* begin MATERIAL PROVIDED *
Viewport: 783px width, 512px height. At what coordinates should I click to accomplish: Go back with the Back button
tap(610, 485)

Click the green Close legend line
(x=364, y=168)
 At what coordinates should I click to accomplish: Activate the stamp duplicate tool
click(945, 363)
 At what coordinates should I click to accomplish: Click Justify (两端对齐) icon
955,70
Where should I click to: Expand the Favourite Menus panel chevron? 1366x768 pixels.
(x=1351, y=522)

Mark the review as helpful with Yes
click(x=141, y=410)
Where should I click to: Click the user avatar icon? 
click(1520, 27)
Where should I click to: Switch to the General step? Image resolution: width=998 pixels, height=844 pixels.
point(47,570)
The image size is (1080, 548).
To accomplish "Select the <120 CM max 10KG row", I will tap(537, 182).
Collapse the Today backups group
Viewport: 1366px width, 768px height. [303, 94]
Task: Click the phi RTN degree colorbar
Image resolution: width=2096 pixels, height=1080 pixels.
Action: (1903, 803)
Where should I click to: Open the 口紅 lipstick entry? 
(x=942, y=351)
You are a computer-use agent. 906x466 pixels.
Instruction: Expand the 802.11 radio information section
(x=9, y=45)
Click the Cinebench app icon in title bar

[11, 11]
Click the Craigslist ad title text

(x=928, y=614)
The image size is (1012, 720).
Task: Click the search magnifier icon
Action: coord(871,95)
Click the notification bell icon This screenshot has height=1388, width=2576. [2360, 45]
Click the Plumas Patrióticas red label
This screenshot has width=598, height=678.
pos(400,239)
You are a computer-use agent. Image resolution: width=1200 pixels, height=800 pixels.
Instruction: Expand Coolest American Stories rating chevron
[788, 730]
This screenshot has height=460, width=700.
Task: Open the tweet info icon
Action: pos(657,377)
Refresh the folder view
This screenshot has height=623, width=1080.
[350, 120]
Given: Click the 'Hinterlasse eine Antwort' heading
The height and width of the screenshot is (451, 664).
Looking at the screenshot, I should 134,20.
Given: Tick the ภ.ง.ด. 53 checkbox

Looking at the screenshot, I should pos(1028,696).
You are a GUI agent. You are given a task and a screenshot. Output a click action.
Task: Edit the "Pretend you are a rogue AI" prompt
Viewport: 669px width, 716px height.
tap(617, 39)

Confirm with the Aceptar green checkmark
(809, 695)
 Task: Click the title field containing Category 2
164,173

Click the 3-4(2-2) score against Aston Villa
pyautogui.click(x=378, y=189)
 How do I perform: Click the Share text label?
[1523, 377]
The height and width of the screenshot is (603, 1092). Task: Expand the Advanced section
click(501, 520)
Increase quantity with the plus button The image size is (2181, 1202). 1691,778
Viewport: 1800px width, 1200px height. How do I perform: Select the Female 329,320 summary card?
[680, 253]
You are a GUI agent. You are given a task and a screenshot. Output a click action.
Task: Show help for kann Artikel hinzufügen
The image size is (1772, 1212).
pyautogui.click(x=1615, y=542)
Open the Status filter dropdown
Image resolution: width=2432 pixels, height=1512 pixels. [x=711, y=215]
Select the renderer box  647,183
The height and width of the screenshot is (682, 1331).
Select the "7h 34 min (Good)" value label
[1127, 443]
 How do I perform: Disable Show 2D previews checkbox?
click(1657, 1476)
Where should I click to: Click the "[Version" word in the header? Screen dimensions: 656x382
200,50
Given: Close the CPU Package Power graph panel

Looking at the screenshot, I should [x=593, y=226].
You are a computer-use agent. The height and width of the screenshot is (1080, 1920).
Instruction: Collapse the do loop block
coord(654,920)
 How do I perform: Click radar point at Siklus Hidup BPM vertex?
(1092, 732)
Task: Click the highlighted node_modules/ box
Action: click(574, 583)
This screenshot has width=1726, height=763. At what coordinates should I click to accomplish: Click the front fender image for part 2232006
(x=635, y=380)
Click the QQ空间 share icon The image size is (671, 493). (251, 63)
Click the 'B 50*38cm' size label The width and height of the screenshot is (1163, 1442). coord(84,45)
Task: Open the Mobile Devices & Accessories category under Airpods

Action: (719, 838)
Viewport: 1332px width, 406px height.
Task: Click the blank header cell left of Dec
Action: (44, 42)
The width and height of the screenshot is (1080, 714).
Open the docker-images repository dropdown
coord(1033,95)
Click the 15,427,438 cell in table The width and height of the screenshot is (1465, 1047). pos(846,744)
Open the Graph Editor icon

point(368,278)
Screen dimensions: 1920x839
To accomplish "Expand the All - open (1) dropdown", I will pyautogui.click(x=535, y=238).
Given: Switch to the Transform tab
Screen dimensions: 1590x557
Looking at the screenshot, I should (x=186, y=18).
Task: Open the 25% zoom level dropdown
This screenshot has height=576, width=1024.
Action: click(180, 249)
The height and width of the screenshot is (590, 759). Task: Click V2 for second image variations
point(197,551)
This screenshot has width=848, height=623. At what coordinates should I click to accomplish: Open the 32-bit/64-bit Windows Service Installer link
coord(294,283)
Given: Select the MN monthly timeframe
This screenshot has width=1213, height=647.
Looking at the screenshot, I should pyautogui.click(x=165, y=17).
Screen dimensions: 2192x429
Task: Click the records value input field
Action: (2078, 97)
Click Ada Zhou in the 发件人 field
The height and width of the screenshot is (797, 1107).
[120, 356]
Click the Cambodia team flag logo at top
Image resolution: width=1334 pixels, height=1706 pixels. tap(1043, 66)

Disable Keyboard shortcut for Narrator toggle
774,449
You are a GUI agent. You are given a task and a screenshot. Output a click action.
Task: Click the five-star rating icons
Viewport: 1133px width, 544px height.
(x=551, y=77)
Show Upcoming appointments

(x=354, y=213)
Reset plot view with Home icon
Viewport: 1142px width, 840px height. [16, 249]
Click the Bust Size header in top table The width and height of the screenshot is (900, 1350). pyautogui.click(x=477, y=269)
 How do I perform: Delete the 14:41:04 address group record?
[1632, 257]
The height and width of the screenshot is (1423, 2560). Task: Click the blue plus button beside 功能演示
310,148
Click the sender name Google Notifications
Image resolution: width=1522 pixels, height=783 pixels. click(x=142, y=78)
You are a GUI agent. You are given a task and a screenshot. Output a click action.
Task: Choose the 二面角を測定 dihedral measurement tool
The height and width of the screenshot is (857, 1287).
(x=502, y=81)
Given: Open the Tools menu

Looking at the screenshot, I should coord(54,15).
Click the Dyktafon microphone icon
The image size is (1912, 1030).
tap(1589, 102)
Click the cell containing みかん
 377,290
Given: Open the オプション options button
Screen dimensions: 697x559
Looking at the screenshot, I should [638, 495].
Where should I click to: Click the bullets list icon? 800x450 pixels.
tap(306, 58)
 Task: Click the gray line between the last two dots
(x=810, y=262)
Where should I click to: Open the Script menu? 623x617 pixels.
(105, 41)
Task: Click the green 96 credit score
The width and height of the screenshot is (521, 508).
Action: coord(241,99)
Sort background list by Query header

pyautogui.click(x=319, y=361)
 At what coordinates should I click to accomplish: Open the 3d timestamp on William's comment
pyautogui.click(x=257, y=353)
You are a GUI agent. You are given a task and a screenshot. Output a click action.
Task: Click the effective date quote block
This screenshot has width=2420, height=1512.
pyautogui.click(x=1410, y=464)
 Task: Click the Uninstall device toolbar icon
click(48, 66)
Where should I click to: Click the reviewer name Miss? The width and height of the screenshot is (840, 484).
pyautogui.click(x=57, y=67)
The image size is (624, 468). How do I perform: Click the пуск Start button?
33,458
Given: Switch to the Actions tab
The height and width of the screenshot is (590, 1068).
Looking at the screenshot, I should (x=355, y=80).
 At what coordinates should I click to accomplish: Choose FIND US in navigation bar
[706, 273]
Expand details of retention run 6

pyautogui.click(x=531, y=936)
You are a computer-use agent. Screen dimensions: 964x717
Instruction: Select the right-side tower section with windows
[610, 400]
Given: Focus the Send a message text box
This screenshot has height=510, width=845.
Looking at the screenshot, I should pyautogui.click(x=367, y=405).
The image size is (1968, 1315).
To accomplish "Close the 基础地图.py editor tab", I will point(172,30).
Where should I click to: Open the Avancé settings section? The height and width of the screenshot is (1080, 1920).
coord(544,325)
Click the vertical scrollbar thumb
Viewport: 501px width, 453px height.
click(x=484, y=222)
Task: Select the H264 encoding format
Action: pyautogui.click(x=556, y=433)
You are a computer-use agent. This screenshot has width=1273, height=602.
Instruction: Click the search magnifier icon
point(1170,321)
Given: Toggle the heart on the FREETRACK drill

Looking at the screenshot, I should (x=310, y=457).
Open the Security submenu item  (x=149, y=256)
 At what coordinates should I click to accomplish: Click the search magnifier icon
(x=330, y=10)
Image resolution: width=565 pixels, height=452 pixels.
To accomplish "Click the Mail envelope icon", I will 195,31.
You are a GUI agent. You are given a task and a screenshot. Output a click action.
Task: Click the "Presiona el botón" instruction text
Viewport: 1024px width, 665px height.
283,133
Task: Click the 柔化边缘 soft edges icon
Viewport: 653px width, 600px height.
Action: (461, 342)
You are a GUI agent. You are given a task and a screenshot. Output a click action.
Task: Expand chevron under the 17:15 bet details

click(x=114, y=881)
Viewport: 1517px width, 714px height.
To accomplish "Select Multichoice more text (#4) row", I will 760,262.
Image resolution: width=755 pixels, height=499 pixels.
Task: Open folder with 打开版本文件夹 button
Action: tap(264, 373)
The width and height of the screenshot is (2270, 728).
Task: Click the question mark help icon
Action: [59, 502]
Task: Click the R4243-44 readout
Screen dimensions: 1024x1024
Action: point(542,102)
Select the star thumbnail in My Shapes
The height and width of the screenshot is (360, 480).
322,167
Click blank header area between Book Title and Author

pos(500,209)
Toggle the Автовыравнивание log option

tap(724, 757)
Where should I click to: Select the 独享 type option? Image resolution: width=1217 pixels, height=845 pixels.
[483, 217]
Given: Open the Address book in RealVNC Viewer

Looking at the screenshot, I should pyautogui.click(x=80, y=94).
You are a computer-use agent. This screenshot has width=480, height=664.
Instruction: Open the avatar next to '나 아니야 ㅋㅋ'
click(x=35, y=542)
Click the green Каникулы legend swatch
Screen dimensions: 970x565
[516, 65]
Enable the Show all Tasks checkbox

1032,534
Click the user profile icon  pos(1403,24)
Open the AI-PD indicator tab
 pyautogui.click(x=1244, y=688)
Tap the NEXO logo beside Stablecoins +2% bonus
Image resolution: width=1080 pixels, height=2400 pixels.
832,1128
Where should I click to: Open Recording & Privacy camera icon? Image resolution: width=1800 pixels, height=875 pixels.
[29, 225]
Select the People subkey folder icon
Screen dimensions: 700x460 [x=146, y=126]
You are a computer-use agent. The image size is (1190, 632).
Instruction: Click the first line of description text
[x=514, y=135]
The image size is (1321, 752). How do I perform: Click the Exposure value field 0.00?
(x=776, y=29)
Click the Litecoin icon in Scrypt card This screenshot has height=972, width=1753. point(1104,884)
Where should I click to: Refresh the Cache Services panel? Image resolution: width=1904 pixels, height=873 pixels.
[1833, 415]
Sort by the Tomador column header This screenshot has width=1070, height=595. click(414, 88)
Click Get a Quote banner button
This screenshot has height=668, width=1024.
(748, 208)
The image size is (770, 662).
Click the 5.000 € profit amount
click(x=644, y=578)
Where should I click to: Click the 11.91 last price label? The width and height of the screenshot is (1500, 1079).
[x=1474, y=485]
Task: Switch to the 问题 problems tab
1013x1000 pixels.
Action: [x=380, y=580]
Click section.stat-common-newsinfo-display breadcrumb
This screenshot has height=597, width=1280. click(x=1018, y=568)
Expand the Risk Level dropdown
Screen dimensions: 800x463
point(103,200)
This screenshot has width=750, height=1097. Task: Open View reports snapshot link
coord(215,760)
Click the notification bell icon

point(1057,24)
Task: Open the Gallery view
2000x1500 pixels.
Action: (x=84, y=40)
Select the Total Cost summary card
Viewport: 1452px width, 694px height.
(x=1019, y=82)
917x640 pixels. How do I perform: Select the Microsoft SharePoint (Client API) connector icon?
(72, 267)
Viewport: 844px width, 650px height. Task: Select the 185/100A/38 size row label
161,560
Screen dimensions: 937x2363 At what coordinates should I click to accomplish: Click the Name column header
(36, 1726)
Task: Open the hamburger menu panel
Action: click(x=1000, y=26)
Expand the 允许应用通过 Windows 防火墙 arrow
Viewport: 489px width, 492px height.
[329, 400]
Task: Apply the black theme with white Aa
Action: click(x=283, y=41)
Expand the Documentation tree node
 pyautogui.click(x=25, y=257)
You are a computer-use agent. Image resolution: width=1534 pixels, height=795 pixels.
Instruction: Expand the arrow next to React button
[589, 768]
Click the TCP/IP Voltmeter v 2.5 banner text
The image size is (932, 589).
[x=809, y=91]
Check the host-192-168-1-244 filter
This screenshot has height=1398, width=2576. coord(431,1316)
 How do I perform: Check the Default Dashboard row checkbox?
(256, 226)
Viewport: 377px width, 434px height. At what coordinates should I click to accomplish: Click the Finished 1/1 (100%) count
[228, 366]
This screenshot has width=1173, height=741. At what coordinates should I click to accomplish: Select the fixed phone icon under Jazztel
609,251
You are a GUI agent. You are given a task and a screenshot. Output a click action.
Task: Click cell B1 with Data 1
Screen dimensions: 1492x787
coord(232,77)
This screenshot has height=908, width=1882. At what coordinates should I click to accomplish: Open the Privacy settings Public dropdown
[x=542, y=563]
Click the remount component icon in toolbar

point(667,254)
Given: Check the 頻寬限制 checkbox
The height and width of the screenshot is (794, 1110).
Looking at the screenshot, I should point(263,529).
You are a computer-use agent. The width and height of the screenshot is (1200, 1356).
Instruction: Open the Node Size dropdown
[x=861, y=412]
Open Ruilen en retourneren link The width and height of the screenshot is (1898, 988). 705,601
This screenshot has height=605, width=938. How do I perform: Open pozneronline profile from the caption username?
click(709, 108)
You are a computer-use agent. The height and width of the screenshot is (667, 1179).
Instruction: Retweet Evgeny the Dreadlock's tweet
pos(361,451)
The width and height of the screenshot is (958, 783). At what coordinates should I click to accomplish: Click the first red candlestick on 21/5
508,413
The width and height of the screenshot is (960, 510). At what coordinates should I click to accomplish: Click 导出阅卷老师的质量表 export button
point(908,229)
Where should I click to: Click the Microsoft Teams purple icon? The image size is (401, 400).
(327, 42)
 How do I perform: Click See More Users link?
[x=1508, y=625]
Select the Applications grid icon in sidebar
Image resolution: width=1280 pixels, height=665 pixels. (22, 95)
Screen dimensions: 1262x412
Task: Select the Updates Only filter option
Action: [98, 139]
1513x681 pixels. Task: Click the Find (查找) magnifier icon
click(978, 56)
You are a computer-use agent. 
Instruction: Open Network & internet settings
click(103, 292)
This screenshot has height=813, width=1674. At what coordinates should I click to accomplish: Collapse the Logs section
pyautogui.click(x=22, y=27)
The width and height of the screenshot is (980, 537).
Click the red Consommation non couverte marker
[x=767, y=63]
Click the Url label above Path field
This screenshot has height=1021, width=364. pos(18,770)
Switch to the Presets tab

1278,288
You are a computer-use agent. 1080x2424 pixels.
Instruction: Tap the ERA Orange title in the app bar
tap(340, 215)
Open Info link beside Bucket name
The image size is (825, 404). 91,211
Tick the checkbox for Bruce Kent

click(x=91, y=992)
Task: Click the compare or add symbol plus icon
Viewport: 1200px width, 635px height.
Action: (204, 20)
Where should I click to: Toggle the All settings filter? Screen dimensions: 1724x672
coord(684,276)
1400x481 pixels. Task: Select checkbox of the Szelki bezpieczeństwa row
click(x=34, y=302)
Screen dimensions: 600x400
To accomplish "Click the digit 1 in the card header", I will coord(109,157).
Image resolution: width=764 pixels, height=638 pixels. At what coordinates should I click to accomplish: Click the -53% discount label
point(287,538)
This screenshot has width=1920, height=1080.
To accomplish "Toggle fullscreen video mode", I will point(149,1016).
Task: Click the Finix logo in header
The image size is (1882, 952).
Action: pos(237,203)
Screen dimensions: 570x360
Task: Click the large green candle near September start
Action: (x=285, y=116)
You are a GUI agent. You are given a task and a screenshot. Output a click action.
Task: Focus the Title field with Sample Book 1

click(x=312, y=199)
* end MATERIAL PROVIDED *
TASK PROMPT:
Switch "readout" to "indicator" in the entries from the line with "Viewport: 1517px width, 714px height." up to and including the line with "Action: point(542,102)". Reproduce only those lines, with nothing else altered.

RESULT:
Viewport: 1517px width, 714px height.
To accomplish "Select Multichoice more text (#4) row", I will 760,262.
Image resolution: width=755 pixels, height=499 pixels.
Task: Open folder with 打开版本文件夹 button
Action: tap(264, 373)
The width and height of the screenshot is (2270, 728).
Task: Click the question mark help icon
Action: [59, 502]
Task: Click the R4243-44 indicator
Screen dimensions: 1024x1024
Action: point(542,102)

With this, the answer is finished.